Express Editorial : Daily

AT the funeral a few years ago of one of his officers who had been murdered by someone still unknown, and for reasons equally mysterious, a former prisons commissioner movingly paraphrased the soca star Voice consigning such a perpetrator to flames. In other words, justice must be served.

For some it may have come across as a turning point in the resolve by the prisons authorities to gather greater determination in addressing what had long become a pattern. Prison officers appear to be sitting ducks for persons who have decided to exact the ultimate price, for what is yet to be made clear. Nothing has happened in the interim to give effect to the former commissioner’s threat.

Within days of each other in recent weeks, two more prison officers have been gunned down, with not so much as speculation behind what may have led to these murders. If the following has not been the conclusion of right-thinking citizens up to this point, it certainly has presented itself as a cold reality at present.

A decision to pursue a job, if not a career in the prison service, is one of life and death. The continued slaughter of these officers, with no clues as to why, makes this one of the potentially deadliest of occupations in Trinidad and Tobago today. In the wake of the murder of officer Stephen Richardson, sitting prisons chief Dennis Pulchan said the work of those under his command has some levels of danger attached to it. He testified to his and the authorities’ inability to pinpoint just why this has come to be the case.

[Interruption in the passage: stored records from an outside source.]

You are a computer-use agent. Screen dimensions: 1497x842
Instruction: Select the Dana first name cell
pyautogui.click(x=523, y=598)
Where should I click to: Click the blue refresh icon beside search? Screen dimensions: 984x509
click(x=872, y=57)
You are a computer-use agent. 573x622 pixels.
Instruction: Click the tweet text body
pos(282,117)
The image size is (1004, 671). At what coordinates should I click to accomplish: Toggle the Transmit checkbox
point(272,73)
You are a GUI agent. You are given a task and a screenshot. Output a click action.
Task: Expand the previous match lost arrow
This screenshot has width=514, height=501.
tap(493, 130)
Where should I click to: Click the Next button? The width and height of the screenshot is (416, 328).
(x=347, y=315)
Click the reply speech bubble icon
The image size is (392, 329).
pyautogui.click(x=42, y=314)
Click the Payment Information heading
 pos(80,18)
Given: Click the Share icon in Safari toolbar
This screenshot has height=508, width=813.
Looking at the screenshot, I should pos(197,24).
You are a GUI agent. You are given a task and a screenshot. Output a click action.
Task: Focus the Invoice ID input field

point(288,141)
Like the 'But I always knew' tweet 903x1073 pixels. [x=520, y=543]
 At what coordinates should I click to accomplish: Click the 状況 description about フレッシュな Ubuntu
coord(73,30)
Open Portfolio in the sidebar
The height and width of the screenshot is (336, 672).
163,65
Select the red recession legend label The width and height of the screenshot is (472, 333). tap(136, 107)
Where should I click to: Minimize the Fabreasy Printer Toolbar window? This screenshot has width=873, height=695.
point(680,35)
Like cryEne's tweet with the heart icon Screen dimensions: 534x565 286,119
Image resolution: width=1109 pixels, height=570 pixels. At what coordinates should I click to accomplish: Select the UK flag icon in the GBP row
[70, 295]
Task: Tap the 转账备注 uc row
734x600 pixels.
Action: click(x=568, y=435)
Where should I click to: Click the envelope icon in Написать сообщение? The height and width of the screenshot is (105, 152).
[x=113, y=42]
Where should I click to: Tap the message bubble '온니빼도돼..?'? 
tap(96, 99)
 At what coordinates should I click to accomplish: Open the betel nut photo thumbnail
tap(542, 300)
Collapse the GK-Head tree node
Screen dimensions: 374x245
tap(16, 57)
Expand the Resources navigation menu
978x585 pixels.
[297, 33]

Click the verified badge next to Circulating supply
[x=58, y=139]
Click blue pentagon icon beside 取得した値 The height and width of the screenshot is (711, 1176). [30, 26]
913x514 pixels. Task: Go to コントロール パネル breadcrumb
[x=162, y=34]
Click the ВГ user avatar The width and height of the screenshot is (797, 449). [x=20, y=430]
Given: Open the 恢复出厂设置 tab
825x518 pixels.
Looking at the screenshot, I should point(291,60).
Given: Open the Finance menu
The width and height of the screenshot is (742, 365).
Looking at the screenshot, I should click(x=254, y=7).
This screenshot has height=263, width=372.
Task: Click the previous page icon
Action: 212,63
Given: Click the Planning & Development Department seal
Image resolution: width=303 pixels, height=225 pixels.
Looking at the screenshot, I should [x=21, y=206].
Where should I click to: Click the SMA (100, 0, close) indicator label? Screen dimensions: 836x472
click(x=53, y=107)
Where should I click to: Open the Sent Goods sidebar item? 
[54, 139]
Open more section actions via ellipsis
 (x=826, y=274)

He had been speaking, of course, in the shadow of the murder, just weeks earlier of another officer, Sherwin Francis. But the commissioner’s remarks qualify as understatement. There continues to be no indication of any intelligence into what is driving these successful plots to take out officers in the Prisons Service. This itself is singularly bothersome all on its own. By virtue of what is required of them in the normal course of performing their assigned functions, Prison officers must accept a grim reality. This is that they will likely become sitting ducks for interests and elements, inside and outside the system, vested in the perpetuation of an undeclared war.

Whether or not the repeated calls by the association representing the officers for them to be afforded arms for their own personal safety and security is still a rallying cry, one reality has been spawned over the period of this advocacy for self-defence. This is that this occupation has surely lost its attractiveness as a choice of employment for many job seekers.

There are obviously some officers who can be held to be responsible for enabling criminal activity, with the availability of cellphones inside the prisons, as an example. Equally, however, there are others committed to disrupting these systems inside the lock-up.

But the near-impunity with which those with clear, murderous axes to grind, continue to pick off those public officers calls for greater focus by the country’s forces of laws and order than is apparent.